La France s'est engagée à produire davantage d'électricité renouvelable : éoliennes, panneaux solaires… Mais sans stockage, le décalage entre la production et la consommation de ces énergies dites « intermittentes » peut fragiliser l'ensemble du réseau. Les batteries permettent d'éviter un effondrement en cascade comme celui qui a causé une panne généralisée en Espagne et au Portugal, fin avril 2025. Raccordé à RTE (Réseau de transport d'électricité, l'opérateur qui gère les lignes à haute tension en France), le site de Cheviré contribue à stabiliser l'alimentation électrique de tout l'ouest de la France. Le développement des BESS se fait aujourd’hui à un rythme soutenu. « Il y a actuellement 1 500 MW de capacité de batteries installés en France sur les 6 000 MW que RTE juge nécessaire d’ici 2035 », souligne Jonathan Lefebvre, à la direction de l’animation de la transition écologique de Nantes Métropole.

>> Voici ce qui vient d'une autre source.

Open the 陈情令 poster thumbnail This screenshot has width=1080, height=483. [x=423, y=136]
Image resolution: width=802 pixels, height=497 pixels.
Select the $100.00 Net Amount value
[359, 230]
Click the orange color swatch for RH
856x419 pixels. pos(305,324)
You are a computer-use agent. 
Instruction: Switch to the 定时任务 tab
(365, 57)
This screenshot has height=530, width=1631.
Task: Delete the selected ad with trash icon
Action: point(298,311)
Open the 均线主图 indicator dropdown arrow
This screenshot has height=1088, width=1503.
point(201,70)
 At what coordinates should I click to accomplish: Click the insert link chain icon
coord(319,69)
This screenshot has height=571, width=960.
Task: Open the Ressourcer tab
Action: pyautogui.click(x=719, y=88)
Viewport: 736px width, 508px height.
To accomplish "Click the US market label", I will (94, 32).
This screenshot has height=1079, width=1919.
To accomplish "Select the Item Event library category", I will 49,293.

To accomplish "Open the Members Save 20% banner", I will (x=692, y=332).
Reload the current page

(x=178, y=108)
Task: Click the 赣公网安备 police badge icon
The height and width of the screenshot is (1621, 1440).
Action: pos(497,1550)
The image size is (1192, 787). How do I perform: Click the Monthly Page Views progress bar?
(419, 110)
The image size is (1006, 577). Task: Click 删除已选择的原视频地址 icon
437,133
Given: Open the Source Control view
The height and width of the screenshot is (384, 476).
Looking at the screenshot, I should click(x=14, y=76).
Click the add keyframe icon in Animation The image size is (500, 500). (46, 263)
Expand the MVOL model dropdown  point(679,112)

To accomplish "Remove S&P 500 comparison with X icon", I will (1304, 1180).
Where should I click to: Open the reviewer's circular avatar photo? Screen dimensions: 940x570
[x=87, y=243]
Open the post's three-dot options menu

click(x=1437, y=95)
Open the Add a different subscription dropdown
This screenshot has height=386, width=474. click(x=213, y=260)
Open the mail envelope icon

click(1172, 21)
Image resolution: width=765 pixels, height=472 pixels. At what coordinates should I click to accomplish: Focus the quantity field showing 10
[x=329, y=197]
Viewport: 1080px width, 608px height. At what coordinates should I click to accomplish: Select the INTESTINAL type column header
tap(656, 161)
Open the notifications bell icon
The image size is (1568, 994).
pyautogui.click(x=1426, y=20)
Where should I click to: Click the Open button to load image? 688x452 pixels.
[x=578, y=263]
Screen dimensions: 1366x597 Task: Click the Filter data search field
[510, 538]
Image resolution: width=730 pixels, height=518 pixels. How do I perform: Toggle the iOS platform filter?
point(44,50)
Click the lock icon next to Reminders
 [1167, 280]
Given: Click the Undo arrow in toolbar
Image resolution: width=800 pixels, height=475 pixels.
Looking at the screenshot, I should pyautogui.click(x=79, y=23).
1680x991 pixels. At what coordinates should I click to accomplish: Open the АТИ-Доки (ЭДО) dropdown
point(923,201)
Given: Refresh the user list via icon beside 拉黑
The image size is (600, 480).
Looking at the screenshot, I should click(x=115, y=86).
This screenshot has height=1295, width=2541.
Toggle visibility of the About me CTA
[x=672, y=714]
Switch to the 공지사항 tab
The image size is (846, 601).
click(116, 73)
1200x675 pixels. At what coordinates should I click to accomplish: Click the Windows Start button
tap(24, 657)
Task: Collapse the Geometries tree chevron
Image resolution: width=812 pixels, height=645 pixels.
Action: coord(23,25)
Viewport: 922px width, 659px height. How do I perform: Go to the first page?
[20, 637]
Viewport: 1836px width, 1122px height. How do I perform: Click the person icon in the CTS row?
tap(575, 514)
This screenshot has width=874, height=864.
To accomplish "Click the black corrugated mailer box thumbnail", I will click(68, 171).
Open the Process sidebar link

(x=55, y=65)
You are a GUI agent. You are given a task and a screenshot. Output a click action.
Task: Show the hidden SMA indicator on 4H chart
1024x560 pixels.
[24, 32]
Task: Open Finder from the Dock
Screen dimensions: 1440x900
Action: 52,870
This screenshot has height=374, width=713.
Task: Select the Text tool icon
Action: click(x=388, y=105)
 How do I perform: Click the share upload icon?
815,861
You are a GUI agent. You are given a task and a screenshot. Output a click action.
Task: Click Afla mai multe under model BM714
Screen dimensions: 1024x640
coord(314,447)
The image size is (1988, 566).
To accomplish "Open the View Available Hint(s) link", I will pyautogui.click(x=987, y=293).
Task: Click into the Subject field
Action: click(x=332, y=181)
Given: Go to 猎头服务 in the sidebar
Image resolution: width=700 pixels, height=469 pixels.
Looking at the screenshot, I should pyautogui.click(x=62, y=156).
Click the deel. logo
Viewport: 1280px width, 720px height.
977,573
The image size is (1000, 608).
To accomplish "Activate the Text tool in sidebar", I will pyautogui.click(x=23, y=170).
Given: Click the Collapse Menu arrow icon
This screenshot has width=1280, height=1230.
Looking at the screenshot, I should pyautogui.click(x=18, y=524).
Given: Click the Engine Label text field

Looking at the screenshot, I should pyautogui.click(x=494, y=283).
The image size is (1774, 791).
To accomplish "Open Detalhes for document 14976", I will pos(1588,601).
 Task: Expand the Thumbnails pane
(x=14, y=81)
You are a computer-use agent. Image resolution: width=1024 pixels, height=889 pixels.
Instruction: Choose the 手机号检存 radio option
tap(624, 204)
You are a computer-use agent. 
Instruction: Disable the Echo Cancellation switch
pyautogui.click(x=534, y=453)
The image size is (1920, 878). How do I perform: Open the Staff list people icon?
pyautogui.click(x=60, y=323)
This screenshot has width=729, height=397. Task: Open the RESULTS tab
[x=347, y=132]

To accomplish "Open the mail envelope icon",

4. Est-ce que c'est dangereux ou polluant ?
Les BESS sont soumis à la réglementation des installations classées pour la protection de l'environnement (ICPE), comme une usine ou une station-service. Le principal risque identifié est l'incendie, d’où l’implantation à distance des habitations et le fait qu’elles ne peuvent accueillir aucun autre usage public. Le bruit des ventilateurs et des transformateurs peut aussi constituer une gêne. À Cheviré, le choix d'une friche industrielle existante plutôt qu'un terrain naturel est une pratique que Nantes Métropole entend privilégier : la collectivité examine chaque projet au cas par cas, pour que le développement de ces installations ne se fasse pas au détriment de terres agricoles ou d'espaces naturels. La métropole nantaise compte d’ailleurs, outre Cheviré, deux petites installations de stockage (environ 6 MW / 5 MWh) : « Une est opérée par la société nantaise Enerdigit et l’autre par une licorne française, NW », détaille le technicien.
5. Est-ce rentable ?
Le stockage d’électricité est une activité « considérée comme financièrement à risque – le marché est concurrentiel et non régulé – mais potentiellement très rentable », poursuit Jonathan Lefebvre. Pour le site nantais, l'investissement est estimé entre 50 et 60 millions d'euros. Les revenus proviennent principalement de RTE, qui rémunère les opérateurs pour mettre leurs batteries à disposition du réseau. Mais ces revenus ne sont pas garantis sur le long terme : le marché est concurrentiel et les prix de l'électricité fluctuent. Une partie des besoins en stockage pourrait être couverte autrement, notamment si les consommateurs apprennent à mieux moduler leur consommation — en décalant l'heure de fonctionnement de certains appareils, par exemple.